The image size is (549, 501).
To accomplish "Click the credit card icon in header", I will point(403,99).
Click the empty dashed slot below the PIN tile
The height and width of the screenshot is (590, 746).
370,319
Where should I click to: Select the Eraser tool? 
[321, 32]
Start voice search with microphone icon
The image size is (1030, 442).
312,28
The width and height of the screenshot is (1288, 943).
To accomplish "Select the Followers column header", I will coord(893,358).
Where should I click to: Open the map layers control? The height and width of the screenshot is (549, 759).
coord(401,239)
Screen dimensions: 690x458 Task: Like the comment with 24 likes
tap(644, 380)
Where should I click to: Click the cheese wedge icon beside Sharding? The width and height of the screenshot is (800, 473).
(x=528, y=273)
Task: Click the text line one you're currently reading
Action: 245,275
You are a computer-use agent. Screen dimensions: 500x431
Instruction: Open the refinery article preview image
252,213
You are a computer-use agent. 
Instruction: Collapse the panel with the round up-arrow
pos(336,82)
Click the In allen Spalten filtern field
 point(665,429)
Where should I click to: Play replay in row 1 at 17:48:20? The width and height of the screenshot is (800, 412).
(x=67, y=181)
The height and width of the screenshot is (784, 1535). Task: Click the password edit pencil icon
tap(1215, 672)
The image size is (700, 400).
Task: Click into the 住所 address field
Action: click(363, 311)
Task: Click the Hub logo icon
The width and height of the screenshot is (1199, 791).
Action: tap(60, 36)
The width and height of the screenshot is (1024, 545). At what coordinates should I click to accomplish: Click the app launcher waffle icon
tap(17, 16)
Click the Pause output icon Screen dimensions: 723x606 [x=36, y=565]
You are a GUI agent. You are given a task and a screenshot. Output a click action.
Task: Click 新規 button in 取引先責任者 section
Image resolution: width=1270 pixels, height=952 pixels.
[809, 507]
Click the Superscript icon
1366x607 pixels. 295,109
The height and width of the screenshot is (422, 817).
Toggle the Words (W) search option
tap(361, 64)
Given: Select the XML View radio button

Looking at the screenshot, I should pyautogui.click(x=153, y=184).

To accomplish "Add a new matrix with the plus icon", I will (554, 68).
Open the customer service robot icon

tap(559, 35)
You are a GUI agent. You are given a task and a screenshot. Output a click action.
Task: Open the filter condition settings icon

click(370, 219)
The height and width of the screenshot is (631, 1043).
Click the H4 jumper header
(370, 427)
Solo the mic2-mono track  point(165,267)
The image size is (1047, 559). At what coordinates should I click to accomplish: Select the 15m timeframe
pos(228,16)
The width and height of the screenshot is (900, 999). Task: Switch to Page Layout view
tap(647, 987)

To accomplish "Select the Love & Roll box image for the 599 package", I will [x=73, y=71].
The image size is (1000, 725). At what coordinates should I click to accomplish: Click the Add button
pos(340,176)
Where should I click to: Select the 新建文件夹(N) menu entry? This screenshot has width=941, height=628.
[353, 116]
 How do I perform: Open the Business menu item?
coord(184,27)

+-------+

What you need to do
Copy out all lines of the listing where the word "agent" appears.

Result below
You are a computer-use agent. Screen dimensions: 500x431
You are a computer-use agent. 
You are a GUI agent. You are given a task and a screenshot. Output a click action.
You are a GUI agent. You are given a task and a screenshot. Output a click action.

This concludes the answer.